Scan each line of the records for the word "agent" and extract the ones that have it.

▶ Collected data entries:
────────────────────

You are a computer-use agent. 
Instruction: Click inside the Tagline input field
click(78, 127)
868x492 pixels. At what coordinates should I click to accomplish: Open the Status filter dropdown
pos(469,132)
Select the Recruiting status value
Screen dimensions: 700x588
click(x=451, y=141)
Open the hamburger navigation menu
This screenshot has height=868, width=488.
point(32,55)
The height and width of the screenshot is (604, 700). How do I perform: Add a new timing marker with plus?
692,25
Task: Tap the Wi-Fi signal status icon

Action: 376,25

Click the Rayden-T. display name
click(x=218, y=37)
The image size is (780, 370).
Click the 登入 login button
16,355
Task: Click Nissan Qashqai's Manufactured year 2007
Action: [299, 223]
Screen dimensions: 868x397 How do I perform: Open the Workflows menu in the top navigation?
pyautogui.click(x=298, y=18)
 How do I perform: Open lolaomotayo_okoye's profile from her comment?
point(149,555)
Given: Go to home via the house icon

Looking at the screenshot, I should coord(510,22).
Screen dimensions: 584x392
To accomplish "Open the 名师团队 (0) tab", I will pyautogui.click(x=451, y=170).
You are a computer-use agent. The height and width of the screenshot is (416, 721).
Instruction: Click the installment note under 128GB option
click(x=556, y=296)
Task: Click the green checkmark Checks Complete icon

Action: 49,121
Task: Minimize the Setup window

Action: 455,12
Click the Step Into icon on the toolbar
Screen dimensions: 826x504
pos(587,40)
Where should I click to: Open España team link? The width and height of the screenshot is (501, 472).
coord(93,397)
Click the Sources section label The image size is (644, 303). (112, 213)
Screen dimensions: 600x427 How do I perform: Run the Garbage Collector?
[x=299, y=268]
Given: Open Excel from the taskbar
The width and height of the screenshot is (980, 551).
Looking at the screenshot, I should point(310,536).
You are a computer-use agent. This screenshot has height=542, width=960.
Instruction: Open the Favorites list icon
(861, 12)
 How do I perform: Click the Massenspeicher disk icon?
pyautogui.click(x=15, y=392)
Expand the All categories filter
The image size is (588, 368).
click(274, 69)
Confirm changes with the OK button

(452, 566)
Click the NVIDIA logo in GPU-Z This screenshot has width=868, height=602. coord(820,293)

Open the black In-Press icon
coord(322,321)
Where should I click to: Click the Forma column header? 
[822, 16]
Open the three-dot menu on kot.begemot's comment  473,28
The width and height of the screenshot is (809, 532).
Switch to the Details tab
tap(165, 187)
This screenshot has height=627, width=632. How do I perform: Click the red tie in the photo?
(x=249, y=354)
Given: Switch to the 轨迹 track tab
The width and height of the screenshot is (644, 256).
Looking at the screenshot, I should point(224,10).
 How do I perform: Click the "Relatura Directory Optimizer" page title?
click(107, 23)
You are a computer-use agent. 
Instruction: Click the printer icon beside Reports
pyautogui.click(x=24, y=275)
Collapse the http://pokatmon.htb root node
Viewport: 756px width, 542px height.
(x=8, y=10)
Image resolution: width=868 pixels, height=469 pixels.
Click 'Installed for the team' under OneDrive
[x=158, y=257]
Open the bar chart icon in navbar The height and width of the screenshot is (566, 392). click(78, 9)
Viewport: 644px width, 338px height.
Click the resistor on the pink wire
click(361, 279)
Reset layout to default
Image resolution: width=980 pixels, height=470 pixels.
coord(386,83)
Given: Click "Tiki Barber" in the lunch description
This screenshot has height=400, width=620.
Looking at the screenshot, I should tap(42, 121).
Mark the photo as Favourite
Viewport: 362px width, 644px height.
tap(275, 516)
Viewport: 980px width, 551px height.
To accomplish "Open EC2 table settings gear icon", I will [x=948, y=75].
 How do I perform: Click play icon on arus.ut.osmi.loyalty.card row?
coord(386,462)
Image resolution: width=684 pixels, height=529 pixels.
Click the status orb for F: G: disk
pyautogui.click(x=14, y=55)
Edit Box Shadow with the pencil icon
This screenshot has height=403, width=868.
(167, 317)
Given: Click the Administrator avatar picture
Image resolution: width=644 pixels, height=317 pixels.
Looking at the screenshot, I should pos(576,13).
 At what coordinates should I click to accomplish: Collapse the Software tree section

────────────────────

▶ TASK RESPONSE:
You are a computer-use agent. 
You are a computer-use agent. The height and width of the screenshot is (416, 721).
You are a computer-use agent. This screenshot has height=542, width=960.
You are a computer-use agent. 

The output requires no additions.